TASK BRIEF
The response should contain every entry, reproduced exactly.

[TASK INPUT Boundary: Start]

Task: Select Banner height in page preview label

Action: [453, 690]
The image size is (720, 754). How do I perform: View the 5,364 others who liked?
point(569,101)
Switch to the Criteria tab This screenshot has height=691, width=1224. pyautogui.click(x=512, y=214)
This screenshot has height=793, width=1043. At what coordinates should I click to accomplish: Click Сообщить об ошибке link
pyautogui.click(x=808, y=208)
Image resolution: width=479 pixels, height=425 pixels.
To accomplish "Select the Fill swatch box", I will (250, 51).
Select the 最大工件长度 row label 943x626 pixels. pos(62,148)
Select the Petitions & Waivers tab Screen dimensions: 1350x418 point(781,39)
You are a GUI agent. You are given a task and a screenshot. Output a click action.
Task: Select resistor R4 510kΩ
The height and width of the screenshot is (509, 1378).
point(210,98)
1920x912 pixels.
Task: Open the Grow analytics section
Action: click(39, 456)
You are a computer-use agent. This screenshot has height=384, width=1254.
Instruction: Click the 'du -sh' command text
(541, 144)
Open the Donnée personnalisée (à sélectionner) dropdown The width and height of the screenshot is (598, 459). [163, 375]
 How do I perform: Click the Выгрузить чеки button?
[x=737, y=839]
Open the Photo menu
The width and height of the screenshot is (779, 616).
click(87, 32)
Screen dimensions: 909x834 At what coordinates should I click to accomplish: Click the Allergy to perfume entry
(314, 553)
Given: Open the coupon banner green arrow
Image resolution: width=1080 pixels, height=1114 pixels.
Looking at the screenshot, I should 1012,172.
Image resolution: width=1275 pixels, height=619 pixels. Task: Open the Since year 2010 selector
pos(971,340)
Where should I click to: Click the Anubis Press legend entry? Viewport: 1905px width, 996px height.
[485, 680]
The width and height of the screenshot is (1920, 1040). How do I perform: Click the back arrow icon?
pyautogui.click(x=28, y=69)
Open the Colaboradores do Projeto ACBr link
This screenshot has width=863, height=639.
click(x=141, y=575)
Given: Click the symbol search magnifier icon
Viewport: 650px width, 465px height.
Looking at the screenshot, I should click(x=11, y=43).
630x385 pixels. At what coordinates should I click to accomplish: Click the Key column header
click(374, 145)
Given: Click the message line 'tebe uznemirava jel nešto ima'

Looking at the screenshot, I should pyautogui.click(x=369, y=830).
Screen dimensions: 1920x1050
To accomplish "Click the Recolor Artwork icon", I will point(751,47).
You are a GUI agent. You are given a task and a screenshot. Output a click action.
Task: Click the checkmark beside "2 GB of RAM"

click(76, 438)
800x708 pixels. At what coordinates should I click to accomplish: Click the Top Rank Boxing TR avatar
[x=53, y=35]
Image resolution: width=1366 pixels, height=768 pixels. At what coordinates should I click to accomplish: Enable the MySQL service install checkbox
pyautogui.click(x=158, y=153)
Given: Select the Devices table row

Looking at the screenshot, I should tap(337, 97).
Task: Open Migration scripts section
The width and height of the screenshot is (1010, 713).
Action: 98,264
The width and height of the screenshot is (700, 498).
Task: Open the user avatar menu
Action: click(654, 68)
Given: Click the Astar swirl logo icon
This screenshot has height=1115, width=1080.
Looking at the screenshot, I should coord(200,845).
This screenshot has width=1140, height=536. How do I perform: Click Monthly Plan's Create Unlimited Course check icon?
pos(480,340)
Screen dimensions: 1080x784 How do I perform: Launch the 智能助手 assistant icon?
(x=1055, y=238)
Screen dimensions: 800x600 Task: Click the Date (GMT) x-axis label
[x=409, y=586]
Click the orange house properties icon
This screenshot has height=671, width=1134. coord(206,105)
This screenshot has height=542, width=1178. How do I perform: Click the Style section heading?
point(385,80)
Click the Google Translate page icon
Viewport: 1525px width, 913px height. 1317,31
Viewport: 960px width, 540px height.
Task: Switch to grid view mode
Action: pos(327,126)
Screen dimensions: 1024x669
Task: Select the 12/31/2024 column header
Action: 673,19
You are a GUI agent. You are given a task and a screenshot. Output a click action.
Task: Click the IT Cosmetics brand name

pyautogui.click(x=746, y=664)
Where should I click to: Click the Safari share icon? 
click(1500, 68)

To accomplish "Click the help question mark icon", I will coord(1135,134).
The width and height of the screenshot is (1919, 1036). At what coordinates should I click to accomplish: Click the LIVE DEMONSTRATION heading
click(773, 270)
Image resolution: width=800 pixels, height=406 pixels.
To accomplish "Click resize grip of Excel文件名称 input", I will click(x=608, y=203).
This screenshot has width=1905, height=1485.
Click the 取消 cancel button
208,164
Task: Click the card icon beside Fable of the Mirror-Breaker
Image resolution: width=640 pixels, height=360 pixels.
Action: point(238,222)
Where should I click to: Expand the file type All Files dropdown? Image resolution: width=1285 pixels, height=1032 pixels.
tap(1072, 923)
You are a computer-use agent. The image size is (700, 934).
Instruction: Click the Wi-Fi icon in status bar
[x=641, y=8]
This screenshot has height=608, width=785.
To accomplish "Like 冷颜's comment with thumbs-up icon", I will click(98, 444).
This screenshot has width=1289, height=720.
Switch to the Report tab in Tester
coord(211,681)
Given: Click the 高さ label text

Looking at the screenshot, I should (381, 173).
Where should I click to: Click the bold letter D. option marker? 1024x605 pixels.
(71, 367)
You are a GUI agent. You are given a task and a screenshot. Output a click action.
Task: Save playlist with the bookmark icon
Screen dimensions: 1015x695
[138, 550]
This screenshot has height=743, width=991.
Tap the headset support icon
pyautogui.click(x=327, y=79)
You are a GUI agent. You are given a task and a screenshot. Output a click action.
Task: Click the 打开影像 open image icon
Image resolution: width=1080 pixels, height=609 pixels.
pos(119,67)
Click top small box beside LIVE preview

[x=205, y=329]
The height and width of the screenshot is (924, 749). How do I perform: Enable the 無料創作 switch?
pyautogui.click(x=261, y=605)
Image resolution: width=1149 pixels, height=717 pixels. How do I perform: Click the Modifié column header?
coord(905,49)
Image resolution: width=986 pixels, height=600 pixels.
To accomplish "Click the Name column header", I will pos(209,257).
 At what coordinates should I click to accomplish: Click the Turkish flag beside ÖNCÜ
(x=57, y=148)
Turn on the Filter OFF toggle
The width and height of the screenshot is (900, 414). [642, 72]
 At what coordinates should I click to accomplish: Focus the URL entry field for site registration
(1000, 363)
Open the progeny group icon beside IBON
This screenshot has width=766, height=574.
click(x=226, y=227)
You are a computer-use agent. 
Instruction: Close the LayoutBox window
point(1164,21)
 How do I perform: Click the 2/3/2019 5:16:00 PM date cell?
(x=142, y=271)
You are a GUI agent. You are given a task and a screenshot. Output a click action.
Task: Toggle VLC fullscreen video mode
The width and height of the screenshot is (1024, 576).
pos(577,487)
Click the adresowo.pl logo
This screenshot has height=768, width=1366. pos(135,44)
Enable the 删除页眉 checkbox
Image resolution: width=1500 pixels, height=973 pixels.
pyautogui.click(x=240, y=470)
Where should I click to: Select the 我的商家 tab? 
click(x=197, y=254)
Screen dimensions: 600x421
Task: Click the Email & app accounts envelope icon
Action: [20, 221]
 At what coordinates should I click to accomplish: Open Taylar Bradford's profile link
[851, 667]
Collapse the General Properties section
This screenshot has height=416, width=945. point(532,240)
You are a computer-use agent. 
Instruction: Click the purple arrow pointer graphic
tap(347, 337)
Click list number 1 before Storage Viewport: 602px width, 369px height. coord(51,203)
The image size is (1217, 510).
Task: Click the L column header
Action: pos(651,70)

[TASK INPUT Boundary: End]

WRITTEN RESPONSE
Task: Select Banner height in page preview label

Action: [453, 690]
The image size is (720, 754). How do I perform: View the 5,364 others who liked?
point(569,101)
Switch to the Criteria tab This screenshot has height=691, width=1224. pyautogui.click(x=512, y=214)
This screenshot has height=793, width=1043. At what coordinates should I click to accomplish: Click Сообщить об ошибке link
pyautogui.click(x=808, y=208)
Image resolution: width=479 pixels, height=425 pixels.
To accomplish "Select the Fill swatch box", I will (250, 51).
Select the 最大工件长度 row label 943x626 pixels. pos(62,148)
Select the Petitions & Waivers tab Screen dimensions: 1350x418 point(781,39)
You are a GUI agent. You are given a task and a screenshot. Output a click action.
Task: Select resistor R4 510kΩ
The height and width of the screenshot is (509, 1378).
point(210,98)
1920x912 pixels.
Task: Open the Grow analytics section
Action: click(39, 456)
You are a computer-use agent. This screenshot has height=384, width=1254.
Instruction: Click the 'du -sh' command text
(541, 144)
Open the Donnée personnalisée (à sélectionner) dropdown The width and height of the screenshot is (598, 459). [163, 375]
 How do I perform: Click the Выгрузить чеки button?
[x=737, y=839]
Open the Photo menu
The width and height of the screenshot is (779, 616).
click(87, 32)
Screen dimensions: 909x834 At what coordinates should I click to accomplish: Click the Allergy to perfume entry
(314, 553)
Given: Open the coupon banner green arrow
Image resolution: width=1080 pixels, height=1114 pixels.
Looking at the screenshot, I should 1012,172.
Image resolution: width=1275 pixels, height=619 pixels. Task: Open the Since year 2010 selector
pos(971,340)
Where should I click to: Click the Anubis Press legend entry? Viewport: 1905px width, 996px height.
[485, 680]
The width and height of the screenshot is (1920, 1040). How do I perform: Click the back arrow icon?
pyautogui.click(x=28, y=69)
Open the Colaboradores do Projeto ACBr link
This screenshot has width=863, height=639.
click(x=141, y=575)
Given: Click the symbol search magnifier icon
Viewport: 650px width, 465px height.
Looking at the screenshot, I should click(x=11, y=43).
630x385 pixels. At what coordinates should I click to accomplish: Click the Key column header
click(374, 145)
Given: Click the message line 'tebe uznemirava jel nešto ima'

Looking at the screenshot, I should pyautogui.click(x=369, y=830).
Screen dimensions: 1920x1050
To accomplish "Click the Recolor Artwork icon", I will point(751,47).
You are a GUI agent. You are given a task and a screenshot. Output a click action.
Task: Click the checkmark beside "2 GB of RAM"

click(76, 438)
800x708 pixels. At what coordinates should I click to accomplish: Click the Top Rank Boxing TR avatar
[x=53, y=35]
Image resolution: width=1366 pixels, height=768 pixels. At what coordinates should I click to accomplish: Enable the MySQL service install checkbox
pyautogui.click(x=158, y=153)
Given: Select the Devices table row

Looking at the screenshot, I should tap(337, 97).
Task: Open Migration scripts section
The width and height of the screenshot is (1010, 713).
Action: 98,264
The width and height of the screenshot is (700, 498).
Task: Open the user avatar menu
Action: click(654, 68)
Given: Click the Astar swirl logo icon
This screenshot has height=1115, width=1080.
Looking at the screenshot, I should coord(200,845).
This screenshot has width=1140, height=536. How do I perform: Click Monthly Plan's Create Unlimited Course check icon?
pos(480,340)
Screen dimensions: 1080x784 How do I perform: Launch the 智能助手 assistant icon?
(x=1055, y=238)
Screen dimensions: 800x600 Task: Click the Date (GMT) x-axis label
[x=409, y=586]
Click the orange house properties icon
This screenshot has height=671, width=1134. coord(206,105)
This screenshot has height=542, width=1178. How do I perform: Click the Style section heading?
point(385,80)
Click the Google Translate page icon
Viewport: 1525px width, 913px height. 1317,31
Viewport: 960px width, 540px height.
Task: Switch to grid view mode
Action: pos(327,126)
Screen dimensions: 1024x669
Task: Select the 12/31/2024 column header
Action: 673,19
You are a GUI agent. You are given a task and a screenshot. Output a click action.
Task: Click the IT Cosmetics brand name

pyautogui.click(x=746, y=664)
Where should I click to: Click the Safari share icon? 
click(1500, 68)

To accomplish "Click the help question mark icon", I will coord(1135,134).
The width and height of the screenshot is (1919, 1036). At what coordinates should I click to accomplish: Click the LIVE DEMONSTRATION heading
click(773, 270)
Image resolution: width=800 pixels, height=406 pixels.
To accomplish "Click resize grip of Excel文件名称 input", I will click(x=608, y=203).
This screenshot has width=1905, height=1485.
Click the 取消 cancel button
208,164
Task: Click the card icon beside Fable of the Mirror-Breaker
Image resolution: width=640 pixels, height=360 pixels.
Action: point(238,222)
Where should I click to: Expand the file type All Files dropdown? Image resolution: width=1285 pixels, height=1032 pixels.
tap(1072, 923)
You are a computer-use agent. The image size is (700, 934).
Instruction: Click the Wi-Fi icon in status bar
[x=641, y=8]
This screenshot has height=608, width=785.
To accomplish "Like 冷颜's comment with thumbs-up icon", I will click(98, 444).
This screenshot has width=1289, height=720.
Switch to the Report tab in Tester
coord(211,681)
Given: Click the 高さ label text

Looking at the screenshot, I should (381, 173).
Where should I click to: Click the bold letter D. option marker? 1024x605 pixels.
(71, 367)
You are a GUI agent. You are given a task and a screenshot. Output a click action.
Task: Save playlist with the bookmark icon
Screen dimensions: 1015x695
[138, 550]
This screenshot has height=743, width=991.
Tap the headset support icon
pyautogui.click(x=327, y=79)
You are a GUI agent. You are given a task and a screenshot. Output a click action.
Task: Click the 打开影像 open image icon
Image resolution: width=1080 pixels, height=609 pixels.
pos(119,67)
Click top small box beside LIVE preview

[x=205, y=329]
The height and width of the screenshot is (924, 749). How do I perform: Enable the 無料創作 switch?
pyautogui.click(x=261, y=605)
Image resolution: width=1149 pixels, height=717 pixels. How do I perform: Click the Modifié column header?
coord(905,49)
Image resolution: width=986 pixels, height=600 pixels.
To accomplish "Click the Name column header", I will pos(209,257).
 At what coordinates should I click to accomplish: Click the Turkish flag beside ÖNCÜ
(x=57, y=148)
Turn on the Filter OFF toggle
The width and height of the screenshot is (900, 414). [642, 72]
 At what coordinates should I click to accomplish: Focus the URL entry field for site registration
(1000, 363)
Open the progeny group icon beside IBON
This screenshot has width=766, height=574.
click(x=226, y=227)
You are a computer-use agent. 
Instruction: Close the LayoutBox window
point(1164,21)
 How do I perform: Click the 2/3/2019 5:16:00 PM date cell?
(x=142, y=271)
You are a GUI agent. You are given a task and a screenshot. Output a click action.
Task: Toggle VLC fullscreen video mode
The width and height of the screenshot is (1024, 576).
pos(577,487)
Click the adresowo.pl logo
This screenshot has height=768, width=1366. pos(135,44)
Enable the 删除页眉 checkbox
Image resolution: width=1500 pixels, height=973 pixels.
pyautogui.click(x=240, y=470)
Where should I click to: Select the 我的商家 tab? 
click(x=197, y=254)
Screen dimensions: 600x421
Task: Click the Email & app accounts envelope icon
Action: [20, 221]
 At what coordinates should I click to accomplish: Open Taylar Bradford's profile link
[851, 667]
Collapse the General Properties section
This screenshot has height=416, width=945. point(532,240)
You are a computer-use agent. 
Instruction: Click the purple arrow pointer graphic
tap(347, 337)
Click list number 1 before Storage Viewport: 602px width, 369px height. coord(51,203)
The image size is (1217, 510).
Task: Click the L column header
Action: pos(651,70)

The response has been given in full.